If a line in the material below has the word "click", copy it.

══ Exercise materials

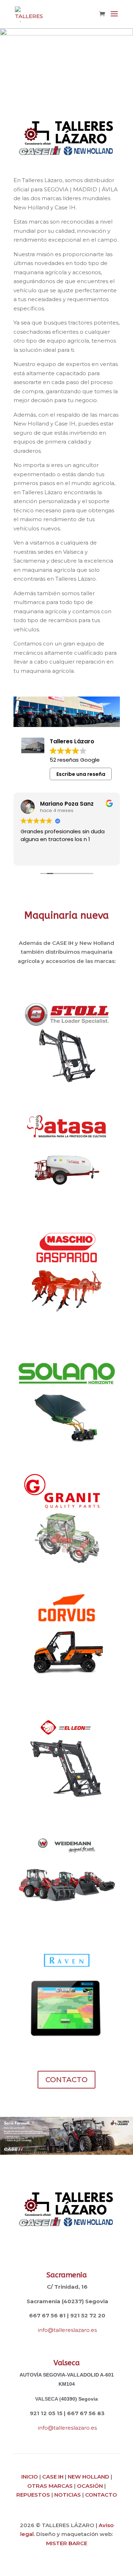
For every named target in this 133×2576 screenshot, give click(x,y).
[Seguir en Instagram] (66, 2252)
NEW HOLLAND (88, 2476)
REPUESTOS (33, 2494)
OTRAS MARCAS (50, 2485)
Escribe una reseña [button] (80, 774)
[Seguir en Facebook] (52, 2252)
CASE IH (52, 2476)
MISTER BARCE (66, 2543)
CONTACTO (66, 2079)
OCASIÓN (90, 2485)
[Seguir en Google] (81, 2252)
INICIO (29, 2476)
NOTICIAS (67, 2494)
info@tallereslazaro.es (67, 2330)
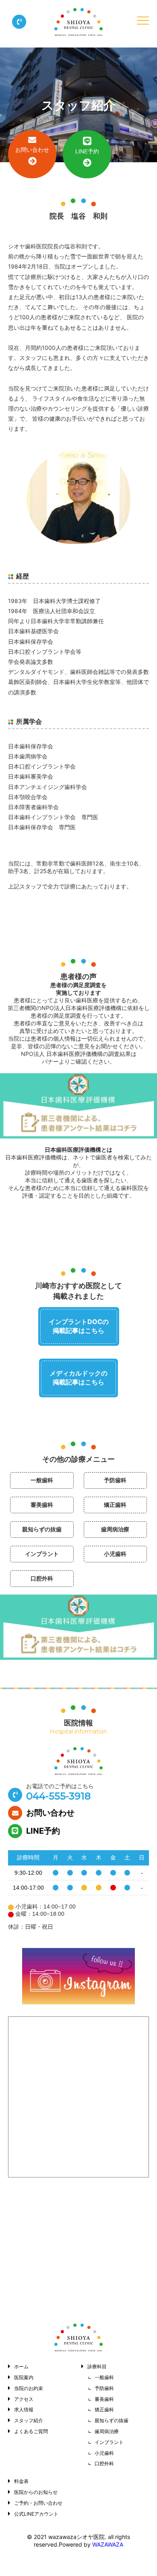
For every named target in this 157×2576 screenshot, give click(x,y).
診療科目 (97, 2366)
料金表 (21, 2481)
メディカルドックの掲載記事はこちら (78, 1377)
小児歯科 (115, 1553)
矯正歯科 (115, 1504)
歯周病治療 (115, 1529)
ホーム (21, 2366)
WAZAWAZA (107, 2544)
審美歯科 (42, 1504)
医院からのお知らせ (36, 2492)
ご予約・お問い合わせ (38, 2503)
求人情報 (23, 2410)
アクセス (23, 2399)
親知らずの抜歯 (42, 1529)
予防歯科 (115, 1480)
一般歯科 (42, 1480)
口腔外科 (42, 1578)
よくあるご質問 (31, 2431)
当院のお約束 (28, 2388)
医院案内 (23, 2377)
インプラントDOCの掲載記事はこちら (79, 1326)
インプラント (42, 1553)
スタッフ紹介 (28, 2420)
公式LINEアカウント (36, 2514)
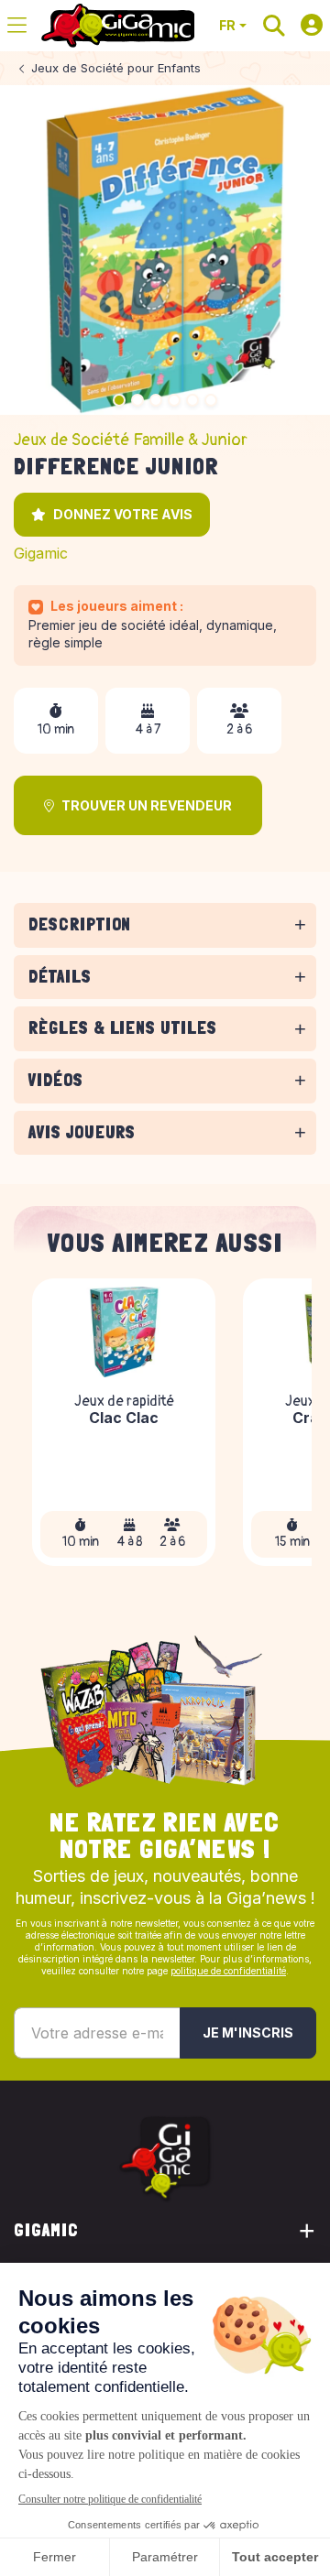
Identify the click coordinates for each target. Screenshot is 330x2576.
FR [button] (227, 25)
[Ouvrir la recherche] (274, 25)
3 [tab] (155, 400)
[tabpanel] (165, 951)
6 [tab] (210, 400)
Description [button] (79, 924)
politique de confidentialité (228, 1970)
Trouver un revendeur (146, 805)
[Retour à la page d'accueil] (118, 25)
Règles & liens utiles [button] (122, 1027)
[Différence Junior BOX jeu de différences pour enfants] (165, 250)
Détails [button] (60, 976)
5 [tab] (192, 400)
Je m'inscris (248, 2032)
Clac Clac (124, 1419)
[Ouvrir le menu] (17, 25)
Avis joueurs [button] (82, 1132)
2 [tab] (137, 400)
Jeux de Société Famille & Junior (131, 440)
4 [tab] (174, 400)
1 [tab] (119, 400)
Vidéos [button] (55, 1080)
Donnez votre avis (122, 514)
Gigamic (41, 553)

════

◆ Solution to this problem ◆
For every named target in this 133×2576 screenshot, give click(x,y).
For every named target in this 157×2576 screenshot, give click(x,y).
Identify the click coordinates for each target. Screenshot is 330x2576.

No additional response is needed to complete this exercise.